Despite the apparent consistency of the data concerning memory CD8+ T cells, their interpretations differ. Radbruch's group proposes that these data suggest similarity between bone marrow memory CD8+ T cells and peripheral TRM cells, reinforcing the concept that a resting non-proliferative state following antigen clearance is the hallmark of memory CD8+ T cells8,9. These authors suggest that the number of memory CD8+ T cells proliferating in the bone marrow is negligible and may have been overestimated owing to a BrdU-related artefact9. They also showed by RNA microarray analysis that bone marrow memory CD8+ T cells resembled their spleen counterparts and that both had overtly different transcriptomes from memory CD8+ T cells stimulated in vitro9. Moreover, they have suggested that bone marrow memory CD8+ T cells are sessile, as up to 60% of them express CD69, a molecule that in CD4+ T cells is essential for retention in the bone marrow8,9. Finally, they suggest that the colocalization of bone marrow memory CD8+ T cells with IL-7-producing stromal cells supports the idea of IL-7-driven survival of memory CD8+ T cells in the absence of proliferation9.

However, it could be argued that although the frequency of memory CD8+ T cells that are dividing in the bone marrow is low, the absolute numbers of proliferating memory CD8+ T cells is much higher in the bone marrow than in the spleen and lymph nodes3,4. As regards BrdU-related artefacts, they may occur at high BrdU doses9 but seem uncommon at the standard BrdU dose that was used in bone marrow T cell studies3,4,12. Notably, recent adoptive transfer experiments in genetically modified mice have shown that IL-15 in the bone marrow promotes proliferation and inhibits interleukin-7 receptor subunit-α (IL-7Rα) expression in memory CD8+ T cells, independently of antigen co-transfer or treatment with innate receptor agonists13. In respect to molecular data9, it is perhaps not surprising that transcription profiles were highly diverse when comparing ex vivo-isolated and in vitro-stimulated cells; besides, some differences between freshly obtained spleen and bone marrow CD44hiCD8+CD3+ T cells might have been missed owing to the cell sorting strategy. For instance, IL-7Rαhi, but not IL-7Rαlow, T cells were selected for analysis, and yet IL-7Rαlow T cells are enriched in the bone marrow8,13, reflecting in vivo exposure to IL-15 (Ref. 13). Moreover, global transcription data, CD69 expression profiles and colocalization in tissue sections do not address in vivo T cell migration. In fact, in situ-labelling studies and parabiosis experiments have shown that memory T cells do recirculate to and from the bone marrow5,6.

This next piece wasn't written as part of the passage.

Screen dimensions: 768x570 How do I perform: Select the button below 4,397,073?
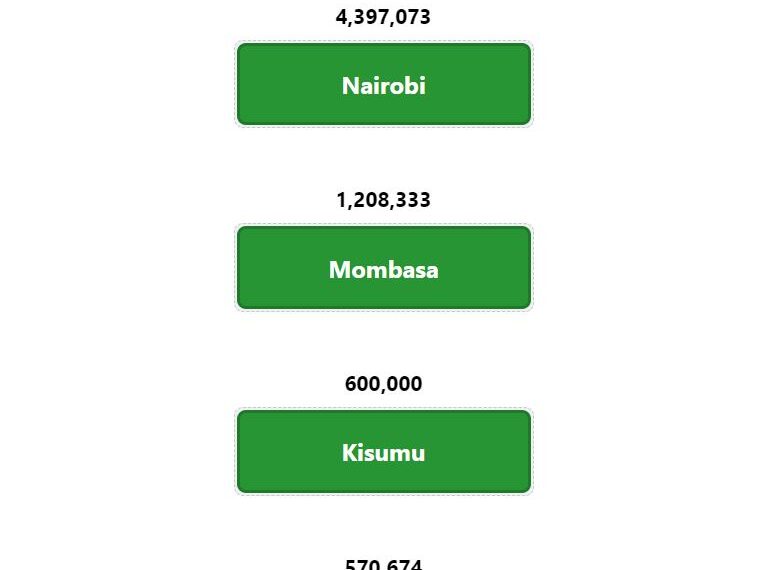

In conclusion, the available evidence supports the view that the bone marrow is a 'stopping point' where recirculating memory CD8+ T cells are stimulated to proliferate before continuing to move around the body3,4,12,13. Notably, lodging into the bone marrow is a competitive process among memory T cells14, which is an element to be considered especially in interpretation of adoptive transfer data11,14. Furthermore, reported diversities in the repertoire of antigen specificity between human bone marrow and blood memory CD4+ T cells after in vitro restimulation8 might reflect several features, including: differences in T cell recruitment into the bone marrow, undetected ongoing responses against common pathogens (for example, Candida albicans and Cytomegalovirus) and differences between in vitro and in vivo responses. Finally, recent parabiosis experiments demonstrated that a small percentage (up to 5%) of memory CD8+ T cells in the spleen and lymph nodes are non-migratory15. Therefore, it is possible that a minor population of memory CD8+ T cells in the bone marrow (as opposed to the majority) might be sessile, but direct evidence for this is lacking at the moment.